Viterbo – Riceviamo e pubblichiamo – Confagricoltura Viterbo-Rieti esprime soddisfazione per la risoluzione della Agenzia delle entrate, che – in relazione al “contratto di rete agricolo” – ha chiarito che l’acquisizione del prodotto ‘a titolo originario’ (cioè derivante dalla messa in comune dei fattori di produzione fra gli imprenditori aderenti ad una “rete”) è pienamente conforme alla disciplina delle imposte dirette e dell’Iva in ambito agricolo”.

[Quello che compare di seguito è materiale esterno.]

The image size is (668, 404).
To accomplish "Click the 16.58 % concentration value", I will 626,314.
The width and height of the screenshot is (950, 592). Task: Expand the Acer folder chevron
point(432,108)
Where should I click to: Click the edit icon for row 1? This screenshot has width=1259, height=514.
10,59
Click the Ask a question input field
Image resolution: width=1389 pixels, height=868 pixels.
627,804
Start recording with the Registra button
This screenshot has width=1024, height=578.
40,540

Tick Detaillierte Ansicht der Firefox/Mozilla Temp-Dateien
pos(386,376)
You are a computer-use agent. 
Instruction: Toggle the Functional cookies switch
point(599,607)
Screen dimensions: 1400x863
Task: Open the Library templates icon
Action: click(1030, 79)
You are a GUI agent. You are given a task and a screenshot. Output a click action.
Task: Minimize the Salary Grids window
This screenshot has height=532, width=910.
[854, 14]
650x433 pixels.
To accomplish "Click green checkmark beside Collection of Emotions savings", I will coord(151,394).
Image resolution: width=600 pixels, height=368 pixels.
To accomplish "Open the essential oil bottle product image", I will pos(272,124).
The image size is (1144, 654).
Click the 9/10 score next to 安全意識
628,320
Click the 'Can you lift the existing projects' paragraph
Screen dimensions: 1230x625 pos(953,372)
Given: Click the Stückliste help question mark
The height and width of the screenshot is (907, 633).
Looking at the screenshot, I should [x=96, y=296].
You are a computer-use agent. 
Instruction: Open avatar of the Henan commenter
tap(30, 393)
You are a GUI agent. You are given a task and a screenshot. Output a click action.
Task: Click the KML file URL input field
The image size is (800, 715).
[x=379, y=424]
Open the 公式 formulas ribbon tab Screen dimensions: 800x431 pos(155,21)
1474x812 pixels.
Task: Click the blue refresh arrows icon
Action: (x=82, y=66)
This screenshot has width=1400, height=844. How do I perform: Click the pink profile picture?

“Il contratto di rete agricolo – spiega Giuseppe Ferdinando Chiarini presidente di Confagricoltura Viterbo-Rieti – consente alle imprese di mettere in comune i fattori (terreni, macchinari, strutture produttive) per accrescere e migliorare la produzione agricola, divisa in natura, cioè ripartita fra le imprese agricole secondo quote stabilite dal contratto di rete.
È un istituto innovativo nel nostro sistema produttivo e realizza un modello di collaborazione tra imprenditori che consente loro di realizzare progetti ed obiettivi condivisi, nell’ottica di incrementare la capacità innovativa e la competitività sul mercato.
Ora – conclude Chiarini – giunge un nuovo importante tassello in un quadro normativo e tributario diretto a favorire i processi di aggregazione fra le imprese, che può aiutare le Pmi agricole ad aumentare la produttività e conquistare nuovi mercati”.